### À FAIRE
1. Dans l'entretien sur la candidature de L. Jospin, à quelle date le calendrier adopté prévoyait-il l'ouverture des candidatures ?
2. Poursuivez l'entretien sur la candidature de L. Jospin à partir de sa dernière réplique.

### EXTRAIT
.....
RTL : Jeudi 5 janvier 1995

M. Cotta : L. Jospin a bouleversé le calendrier établi par la direction du PS en se déclarant, dès hier, candidat à la candidature présidentielle. Est-il allé trop vite ou finalement a-t-il profité du vide et ouvert le jeu ?

J. Poperen : Je crois qu'H. Emmanuelli, hier soir, observait que ça risquait de compliquer les choses. Or nos affaires, tout le monde le sait, ne sont déjà pas simples ni faciles. Ce parti est fragilisé, il a connu des mécomptes, encore récemment. Même si je crois que peu à peu, il retrouve une certaine santé, les dernières enquêtes d'opinion le prouvent. Mais il faut faire attention. Or hier, sur la proposition du premier secrétaire, à 17 heures, nous adoptions un calendrier qui prévoyait que l'ouverture des candidatures aurait lieu le 18 janvier et à 17 h 30, Jospin se déclare candidat c'est tout. Écoutez, on adopte des règles ensemble, ce n'est déjà pas facile de les suivre, mais si d'entrée de jeu, dans la minute qui suit, elles sont bousculées. S'il n'y a plus de règles, il n'y en a plus pour personne. Je ne veux pas grossir l'incident mais disons que ça ne facilite pas les choses et qu'à partir de là, ça va être le chacun pour soi une fois de plus. Je ne voudrais pas que l'on revive un sous-congrès de Rennes, ça suffit comme ça !

M. Cotta : Soyez franc : ce n'est un mystère pour personne que de révéler que vous étiez, vous, plutôt en train d'organiser la candidature Joxe. Or ce dernier a refusé, paraît-il, justement, pendant le bureau politique, d'être candidat ?

J. Poperen : Vous êtes· toujours très bien informée, mieux que moi, vous faites très bien votre métier.

M. Cotta : H. Emmanuelli ne vous l'a pas dit ?

J. Poperen : Il y avait une recherché d'accord sur un nom et c'est vrai que celui de P. Joxe a été fortement évoqué. Recherche difficile, approche progressive, qui devaient permettre d'offrir à l'ensemble, non seulement des socialistes j'insiste, mais de la gauche, un candidat acceptable par tous. Cela est un peu bousculé.

M. Cotta : Revenons à la candidature Jospin : il est quand même acceptable sinon par tous, du moins par quelques-uns. Il a dit qu'il avait parlé de sa candidature au président de la République il y a quinze jours. Pensez-vous que F. Mitterrand soit toujours l'organisateur des candidatures socialistes ?

J. Poperen : Ne me demandez surtout pas d'être l'interprète de la pensée de F. Mitterrand.

M. Cotta : C'est trop compliqué ?
.....
### DONNÉES FOURNIES

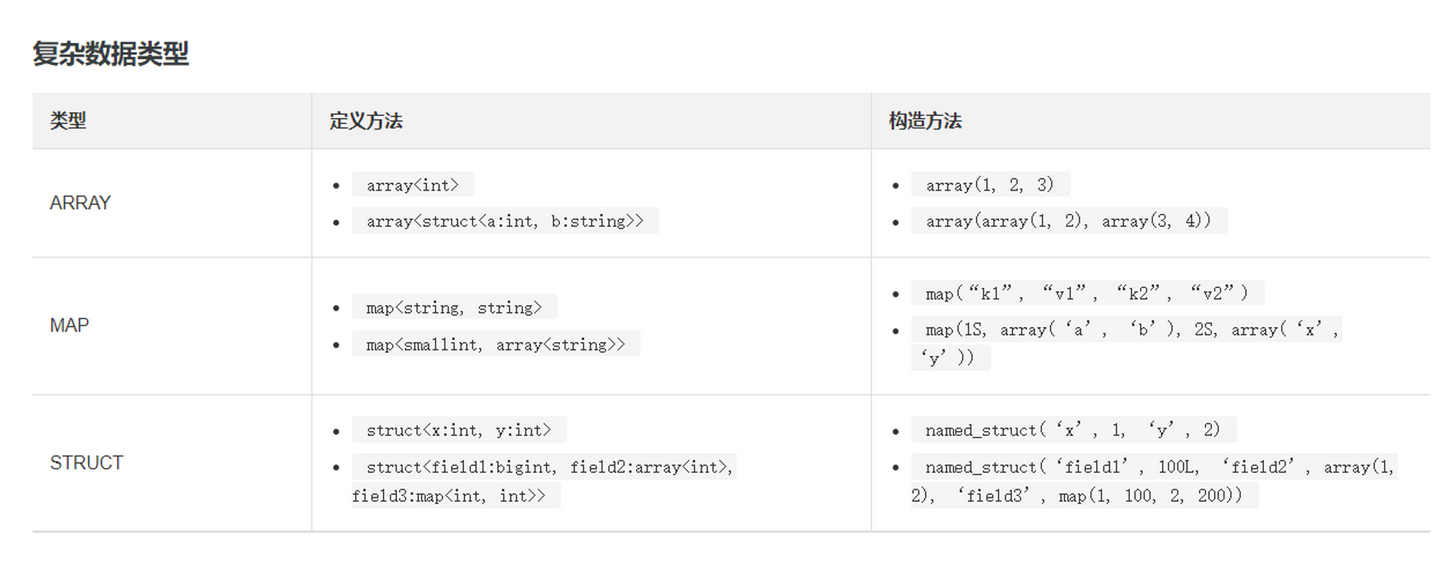This screenshot has width=1440, height=564.
Task: Select the 类型 column header
Action: coord(68,121)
.....
### RÉSULTATS DES TÂCHES
1. Le 18 janvier.

2.
J. Poperen : C'est en général, pas forcément simple.

M. Cotta : Quels sont les soutiens de Jospin au PS et quels sont ses adversaires. Les soutiens ce sont les rocardiens ?

J. Poperen : Je ne vais pas me lancer dans ce jeu voyons ! Si nous avons un accord sur une proposition commune – et naturellement je ne vois pas au nom de quoi je jetterais un interdit a priori envers Jospin –, c'est parfait. Quelles sont les conditions à remplir ? D'abord naturellement, que nous ressentions que c'est tout de même quelqu'un de bien placé dans la compétition électorale.

M. Cotta : Vous voulez dire les sondages ?

J. Poperen : Parmi d'autres. Il ne faut pas les idéaliser mais c'est une indication dont on ne peut pas faire fi, c'est le premièrement. Deuxièmement : qu'il puisse y avoir un rassemblement de ce que j'appelle tout « l'espace de gauche et de progrès », PC mis à part, puisqu'il a décidé d'avoir son candidat au premier tour, nous respectons cette décision. Mais tout le reste, de Fiterman à Hory…

M. Cotta : Je vois ce qu'il y a derrière votre…

J. Poperen : Mais enfin il n'y a pas de cachotterie !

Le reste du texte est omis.